Five9 Voice AI Agents text over a visualization of human and ai interactions

You Can’t Script the Way People Actually Talk

Vivek Sinha VP, Product Management

As VP, Product Management at Five9 Vivek leads the strategic pivot to Agentic AI for the intelligent contact center. A seasoned product leader with prior roles driving AI and automation initiatives at Google, Adobe and Marketo.

June 22, 2026

For about thirty years, the hardest constraint in the contact center was never the customer. It was the technology. We made people speak a machine’s language: press 1 for billing, say it in three words, choose option 3, repeat your account number twice. If the caller didn’t fit the script, the script won. The human adapted to the system.

Agentic AI finally flips that relationship. You define the goal; the agent reasons its way to the path, even when the caller doesn’t talk in a straight line. And it matters most on voice, still the highest-cost, most complex channel in customer experience, and the one where “adapt to the machine” has always felt the most broken.

But you don’t get there by adding a language model to yesterday’s architecture. You get there by changing the architecture- and the underlying pieces are now ready to do it. That's what this post is about.

You can’t script reality

Start with a real caller:

IVA “Thanks for calling. In a few words, tell me what you’re calling about.”

Caller “Yeah, hi...so I...[dog barking] sorry, hold on...so I got my bill and it’s way higher than norm...actually, is this even the right number for billing? I added a line last month for my daughter and —”

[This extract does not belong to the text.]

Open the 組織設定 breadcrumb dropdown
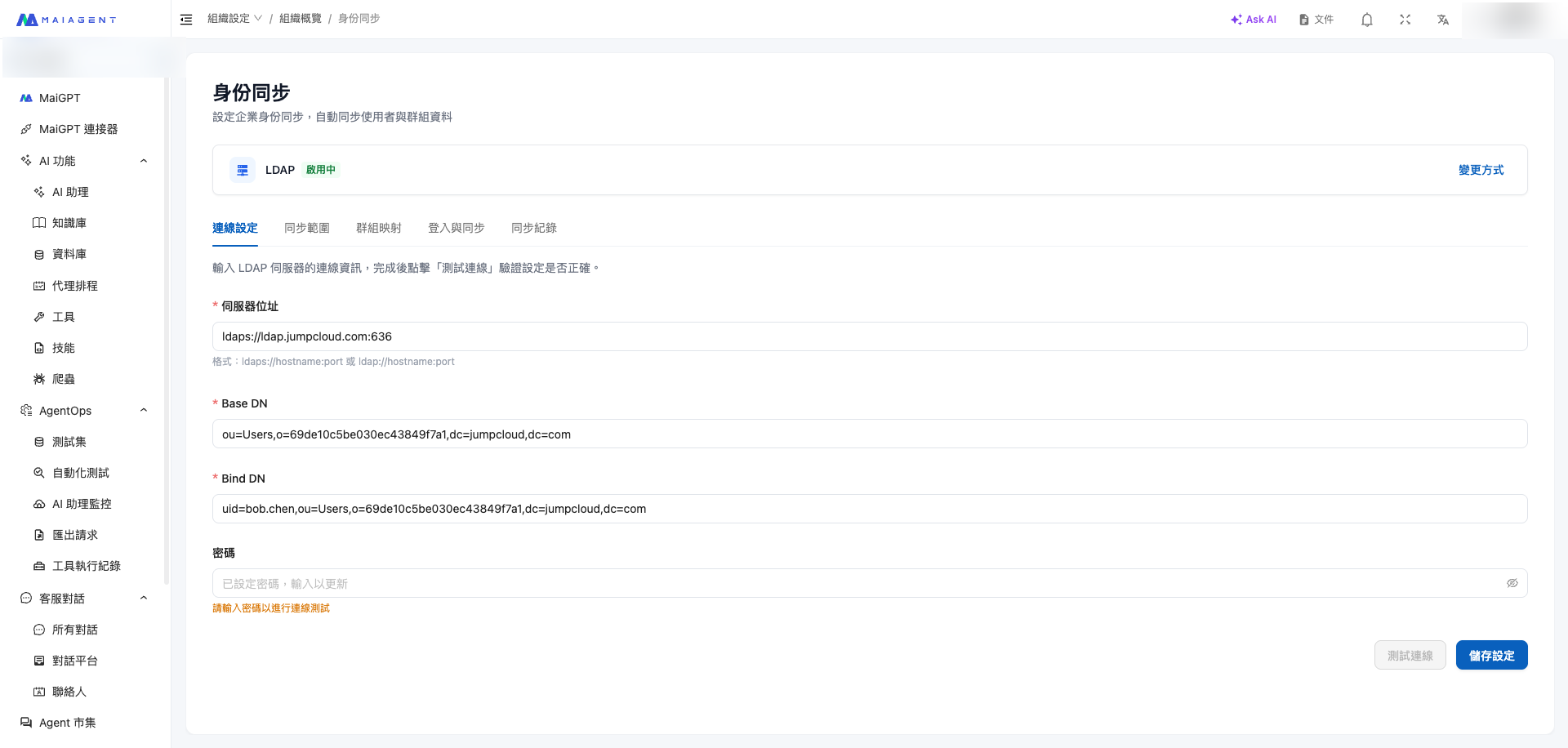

IVA “I think you said billing. Is that right? Say yes or no.”

Caller “Well, yeah, but it’s about the new line, she’s headed to college so...”

IVA “I’m sorry, I didn’t get that. You can say: pay my bill, make a change, or technical support.”

Caller “No...I don’t want to pay it, I want to know why it went up...”

IVA “Okay. Transferring you to a representative. Estimated wait time is 23 minutes.”

Everyone reading this has built that flow. It isn’t a bad flow. It’s a trapped one. In eight seconds the caller was interrupted by her dog, interrupted herself, questioned whether she had the right number, told you exactly why her bill went up (a new line) and pivoted. That’s not an edge case. That’s how people talk. The scripted system did the only thing it can do: it flattened all of it into one keyword, guessed “billing,” and dead-ended her into a 23-minute hold.

Here’s the structural problem. To handle that call well with a script, you have to predict every path in advance. “Why is my bill so high?” alone fans out into a new line, proration, an expired promo, a roaming charge, autopay confusion, a price increase, each with its own follow-ups.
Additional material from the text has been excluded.